Biathlon | 24 aprile 2021

La giovane Sara Cesco Fabbro lascia il biathlon: "Si chiude il capitolo più importante della mia vita"

La giovane sappadina del Centro Sportivo Esercito ha annunciato il suo addio nei giorni scorsi con un sentito messaggio social: "Questo sport mi ha fatto capire quanto sia importante avere una passione"

La giovane Sara Cesco Fabbro lascia il biathlon: "Si chiude il capitolo più importante della mia vita"

Dopo i ritiri di Nicole Gontier e Mattia Nicase, arrivati in Val Martello, e la decisione di Giuseppe Montello di passare allo sci di fondo, ecco un altro addio nel biathlon italiano, quello di Sara Cesco Fabbro.

A 21 anni, la sappadina, cresciuta dello sci club Camosci Sappada ed entrata nel Centro Sportivo Esercito nell'autunno del 2019, ha deciso di abbandonare l'attività agonistica. Prima dell'arruolamento, quando era ancora tesserata per il Centro Sportivo Carabinieri, Cesco Fabbro aveva preso parte ai Mondiali Juniores e Youth di Otepää del 2018.

Molto sentito ed emozionato il suo messaggio d'addio, pubblicato sui profili social, nel quale Sara Cesco Fabbro ha giustamente tenuto per sé le motivazioni di questo passo. Sicuramente la passione per questo sport è ancora tanta, come si evince dalle sue parole.

«Tempo di cambiamenti - è scritto nel messaggio della sappadina - si chiude un capitolo della mia vita, probabilmente il più importante, quello che mi ha dato la possibilità di conoscere tante persone, in primis me stessa e i miei limiti; di vedere posti nuovi; di provare diverse emozioni e sensazioni. Questo sport spettacolare mi ha fatto crescere, non solo fisicamente (tanto) ma soprattutto mentalmente. Mi ha fatto capire quanto sia importante avere una passione e che lavorando con impegno le soddisfazioni arrivano!! Mi ha fatto anche soffrire, chi mi è stato vicino sa che gli ultimi anni sono stati davvero duri per me, ma sono veramente contenta di averci provato.

Ci tengo a ringraziare tutti quelli che hanno fatto parte di tutto questo!
Dagli inizi con mio “zio” Eliseo e Marianna Sartor, passando per i Camosci, il comitato FVG, la squadra junior, tutti gli allenatori, il Centro Sportivo Carabinieri con il quale sono stata tesserata ed il Centro Sportivo Esercito che credendo in me, mi ha dato la possibilità di rendere la mia passione un lavoro.

Grazie alla mia famiglia, che mi ha sempre sostenuta e senza la quale tutto questo non sarebbe stato possibile.
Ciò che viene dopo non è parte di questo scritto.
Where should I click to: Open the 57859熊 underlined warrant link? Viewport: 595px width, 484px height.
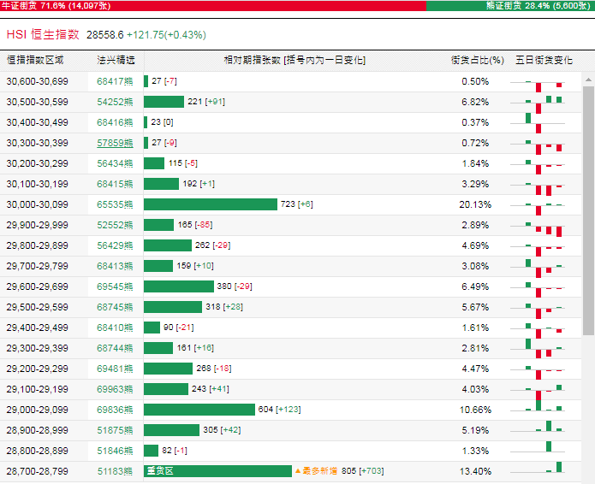[115, 144]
E grazie agli amici: quelli di passaggio, quelli che poi sono tornati e quelli che non se ne sono mai andati. È stato speciale e mi scende la lacrima ripensando ai bei momenti passati insieme.

So che tutto questo mi mancherà tantissimo!

Ma come direbbe la mia amica Gianna “SEI NELL’ANIMA E LÌ TI LASCIO PER SEMPRE” (quindi non pensate di esservi sbarazzati di me)».

In bocca al lupo per il tuo futuro Sara, che sia dentro o fuori dal mondo del biathlon.